**WHAT THE EXERCISE ASKS**
Write out, without alteration, every line of the items below, from the start through the line that contains "pyautogui.click(x=878, y=220)", including that line.

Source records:
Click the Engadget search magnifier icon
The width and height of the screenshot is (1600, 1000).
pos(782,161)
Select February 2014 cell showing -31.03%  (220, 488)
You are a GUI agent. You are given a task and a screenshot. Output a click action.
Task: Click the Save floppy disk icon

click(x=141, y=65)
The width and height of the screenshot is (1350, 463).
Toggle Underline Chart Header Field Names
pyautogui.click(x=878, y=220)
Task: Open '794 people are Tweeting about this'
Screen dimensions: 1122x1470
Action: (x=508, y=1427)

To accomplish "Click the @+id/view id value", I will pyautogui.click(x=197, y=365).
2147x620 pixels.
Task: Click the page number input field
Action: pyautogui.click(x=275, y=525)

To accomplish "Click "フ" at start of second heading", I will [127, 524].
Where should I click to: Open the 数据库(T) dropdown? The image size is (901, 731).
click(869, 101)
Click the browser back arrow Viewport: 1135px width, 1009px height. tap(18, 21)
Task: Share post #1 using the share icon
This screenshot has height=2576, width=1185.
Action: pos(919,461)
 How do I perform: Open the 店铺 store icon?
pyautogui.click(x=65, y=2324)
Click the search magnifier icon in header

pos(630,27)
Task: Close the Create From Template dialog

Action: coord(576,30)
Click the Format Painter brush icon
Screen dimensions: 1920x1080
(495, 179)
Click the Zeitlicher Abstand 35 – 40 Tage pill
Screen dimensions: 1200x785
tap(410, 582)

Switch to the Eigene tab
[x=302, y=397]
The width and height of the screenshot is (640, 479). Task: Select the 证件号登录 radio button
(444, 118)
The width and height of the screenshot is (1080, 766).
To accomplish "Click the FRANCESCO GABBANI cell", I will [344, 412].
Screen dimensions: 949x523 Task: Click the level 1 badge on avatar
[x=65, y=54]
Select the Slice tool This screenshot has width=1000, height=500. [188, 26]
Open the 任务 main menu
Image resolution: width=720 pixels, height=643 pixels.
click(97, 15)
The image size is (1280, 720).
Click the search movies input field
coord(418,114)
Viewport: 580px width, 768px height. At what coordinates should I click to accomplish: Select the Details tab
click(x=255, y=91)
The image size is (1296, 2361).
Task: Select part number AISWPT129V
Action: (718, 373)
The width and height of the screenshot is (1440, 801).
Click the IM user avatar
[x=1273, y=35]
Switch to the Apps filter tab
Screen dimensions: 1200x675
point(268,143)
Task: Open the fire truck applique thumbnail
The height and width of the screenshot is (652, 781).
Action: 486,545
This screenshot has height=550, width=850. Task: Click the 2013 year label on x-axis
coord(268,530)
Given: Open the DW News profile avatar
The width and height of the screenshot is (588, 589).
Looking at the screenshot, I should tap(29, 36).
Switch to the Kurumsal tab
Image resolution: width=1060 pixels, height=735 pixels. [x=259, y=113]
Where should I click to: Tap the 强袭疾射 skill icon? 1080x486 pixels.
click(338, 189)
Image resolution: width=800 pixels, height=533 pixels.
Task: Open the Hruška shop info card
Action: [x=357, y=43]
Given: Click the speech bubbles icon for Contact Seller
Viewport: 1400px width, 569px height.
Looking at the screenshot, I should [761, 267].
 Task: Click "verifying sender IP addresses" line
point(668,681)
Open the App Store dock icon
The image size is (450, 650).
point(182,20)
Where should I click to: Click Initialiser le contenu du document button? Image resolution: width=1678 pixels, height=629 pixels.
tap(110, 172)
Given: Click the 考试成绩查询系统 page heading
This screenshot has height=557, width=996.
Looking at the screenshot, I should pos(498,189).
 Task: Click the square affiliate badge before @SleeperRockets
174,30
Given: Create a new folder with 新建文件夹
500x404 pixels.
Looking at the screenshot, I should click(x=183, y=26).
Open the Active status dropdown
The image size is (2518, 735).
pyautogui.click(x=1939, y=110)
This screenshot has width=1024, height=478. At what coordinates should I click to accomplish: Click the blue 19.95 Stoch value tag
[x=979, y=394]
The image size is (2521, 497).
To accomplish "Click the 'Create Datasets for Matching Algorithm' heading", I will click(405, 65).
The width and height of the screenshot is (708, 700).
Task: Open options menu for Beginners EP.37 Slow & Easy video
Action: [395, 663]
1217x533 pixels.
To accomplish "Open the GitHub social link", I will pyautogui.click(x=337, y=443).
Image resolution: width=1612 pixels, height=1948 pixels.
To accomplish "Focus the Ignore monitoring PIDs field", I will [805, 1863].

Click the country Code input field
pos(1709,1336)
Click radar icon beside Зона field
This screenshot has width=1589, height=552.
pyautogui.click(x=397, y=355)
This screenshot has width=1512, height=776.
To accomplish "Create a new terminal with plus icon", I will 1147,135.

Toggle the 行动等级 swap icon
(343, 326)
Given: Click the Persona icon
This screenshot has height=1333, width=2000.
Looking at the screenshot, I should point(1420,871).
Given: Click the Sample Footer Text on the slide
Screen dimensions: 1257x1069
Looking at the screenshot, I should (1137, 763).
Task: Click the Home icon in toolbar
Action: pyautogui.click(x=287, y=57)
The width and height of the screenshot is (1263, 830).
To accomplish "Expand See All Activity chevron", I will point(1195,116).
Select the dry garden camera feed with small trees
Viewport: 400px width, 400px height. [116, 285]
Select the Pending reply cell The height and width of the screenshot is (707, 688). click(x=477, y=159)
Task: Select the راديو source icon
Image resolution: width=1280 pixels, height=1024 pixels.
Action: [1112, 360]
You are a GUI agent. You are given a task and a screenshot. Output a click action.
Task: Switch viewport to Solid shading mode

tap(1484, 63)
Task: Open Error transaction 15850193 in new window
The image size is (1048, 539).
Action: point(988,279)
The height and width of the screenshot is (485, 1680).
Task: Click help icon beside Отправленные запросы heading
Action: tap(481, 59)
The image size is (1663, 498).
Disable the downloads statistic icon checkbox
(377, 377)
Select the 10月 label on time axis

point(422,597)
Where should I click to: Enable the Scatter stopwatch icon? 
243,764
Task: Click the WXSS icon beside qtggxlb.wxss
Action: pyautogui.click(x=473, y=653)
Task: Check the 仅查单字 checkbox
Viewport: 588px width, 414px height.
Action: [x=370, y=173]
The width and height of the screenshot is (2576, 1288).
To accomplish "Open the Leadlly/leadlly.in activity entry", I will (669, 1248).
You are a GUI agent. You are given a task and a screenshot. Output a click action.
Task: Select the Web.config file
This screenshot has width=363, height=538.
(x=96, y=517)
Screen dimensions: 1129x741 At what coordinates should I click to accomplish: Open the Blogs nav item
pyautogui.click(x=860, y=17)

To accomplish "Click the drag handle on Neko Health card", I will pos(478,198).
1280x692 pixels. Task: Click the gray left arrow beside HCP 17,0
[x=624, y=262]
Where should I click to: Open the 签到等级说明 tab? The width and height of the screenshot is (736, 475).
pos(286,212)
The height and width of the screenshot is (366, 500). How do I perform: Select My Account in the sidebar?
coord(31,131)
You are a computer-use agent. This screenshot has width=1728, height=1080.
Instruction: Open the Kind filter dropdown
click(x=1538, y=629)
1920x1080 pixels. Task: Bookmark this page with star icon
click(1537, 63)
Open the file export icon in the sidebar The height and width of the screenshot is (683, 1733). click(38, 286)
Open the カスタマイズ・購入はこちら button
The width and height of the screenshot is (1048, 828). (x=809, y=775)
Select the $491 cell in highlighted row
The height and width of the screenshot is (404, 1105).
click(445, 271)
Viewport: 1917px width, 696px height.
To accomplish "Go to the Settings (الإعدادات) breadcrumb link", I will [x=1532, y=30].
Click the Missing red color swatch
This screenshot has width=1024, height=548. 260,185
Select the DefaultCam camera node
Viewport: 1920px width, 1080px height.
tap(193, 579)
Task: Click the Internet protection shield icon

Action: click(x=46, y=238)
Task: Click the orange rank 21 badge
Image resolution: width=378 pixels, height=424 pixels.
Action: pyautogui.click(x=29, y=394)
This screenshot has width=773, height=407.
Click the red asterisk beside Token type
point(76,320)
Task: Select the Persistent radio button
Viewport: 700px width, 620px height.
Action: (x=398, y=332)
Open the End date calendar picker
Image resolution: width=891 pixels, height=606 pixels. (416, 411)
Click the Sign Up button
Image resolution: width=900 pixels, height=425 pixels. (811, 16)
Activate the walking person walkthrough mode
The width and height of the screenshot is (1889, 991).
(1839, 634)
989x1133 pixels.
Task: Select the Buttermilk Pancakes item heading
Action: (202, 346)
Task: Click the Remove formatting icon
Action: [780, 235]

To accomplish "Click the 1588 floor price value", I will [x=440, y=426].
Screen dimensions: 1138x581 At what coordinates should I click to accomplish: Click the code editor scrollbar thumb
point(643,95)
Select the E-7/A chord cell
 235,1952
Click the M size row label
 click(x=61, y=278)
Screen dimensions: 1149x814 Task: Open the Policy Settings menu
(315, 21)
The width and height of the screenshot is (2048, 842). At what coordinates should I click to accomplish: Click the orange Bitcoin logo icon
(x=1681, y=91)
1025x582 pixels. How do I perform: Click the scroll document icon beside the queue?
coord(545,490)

**COMPLETE RESPONSE**
Click the Engadget search magnifier icon
The width and height of the screenshot is (1600, 1000).
pos(782,161)
Select February 2014 cell showing -31.03%  (220, 488)
You are a GUI agent. You are given a task and a screenshot. Output a click action.
Task: Click the Save floppy disk icon

click(x=141, y=65)
The width and height of the screenshot is (1350, 463).
Toggle Underline Chart Header Field Names
pyautogui.click(x=878, y=220)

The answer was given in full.